La HAS vient d’organiser un colloque sur le sujet. À la tribune, des experts ont débattu de l’intérêt de l’évaluation économique, une discipline apparue il y a une quarantaine d’années, et qui s’applique à des secteurs aussi divers que la prévention routière ou la lutte contre le réchauffement climatique.

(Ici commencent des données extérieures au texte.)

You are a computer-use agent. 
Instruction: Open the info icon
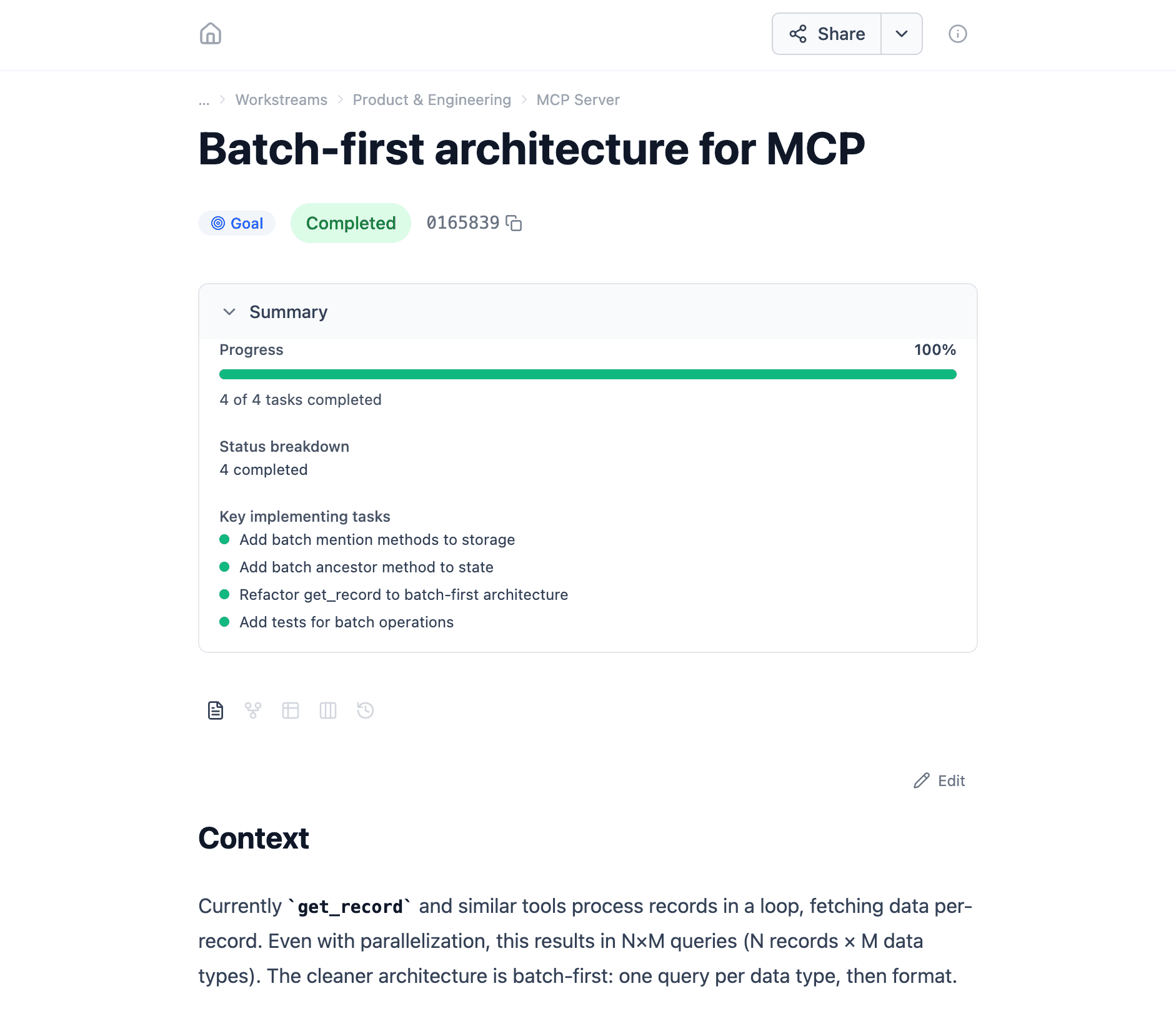coord(957,34)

Dans le champ médical, les questions soulevées sont notamment de nature éthique. Est-il pertinent d’engloutir des millions d’euros pour développer des techniques innovantes ? « Est-ce bien nécessaire ? Le sacrifice est-il compensé ? », questionne Mark Sculpher, un économiste à l’université de York qui a travaillé pour le NICE, l’équivalent de la HAS au Royaume-Uni. À titre d’exemple, le NICE a comparé le coût et l’efficacité des médicaments et de la chirurgie laparoscopique dans la prise en charge des reflux œsophagiens. Ont été mesurés le temps passé au bloc, le volume de médicaments consommé, le nombre de visites au médecin, ainsi que le traitement de la douleur. Au final, le choix de société doit toujours revenir au politique, rappelle Mark Sculpher : « Le NICE utilise la comparaison coût/efficacité non pour dicter les décisions, mais pour les nourrir. Il faut faire le bilan critique de cette analyse, qui ne peut pas remplacer les délibérations entre décideurs ».

Nécessité fait loi.

Peter Smith, professeur de politique de santé à l’Imperial College, à Londres, juge l’approche intéressante, et « équitable ». Cela « pousse les médecins et les patients dans la bonne direction », argumente-t-il. L’économiste rappelle que les systèmes de santé ont une incidence directe sur l’espérance de vie des patients. « La France, vu ses dépenses de santé, a un système de santé efficace qui rajoute six mois de durée de vie à ses citoyens. A contrario, le système aux États-Unis enlève quatre années de vie ».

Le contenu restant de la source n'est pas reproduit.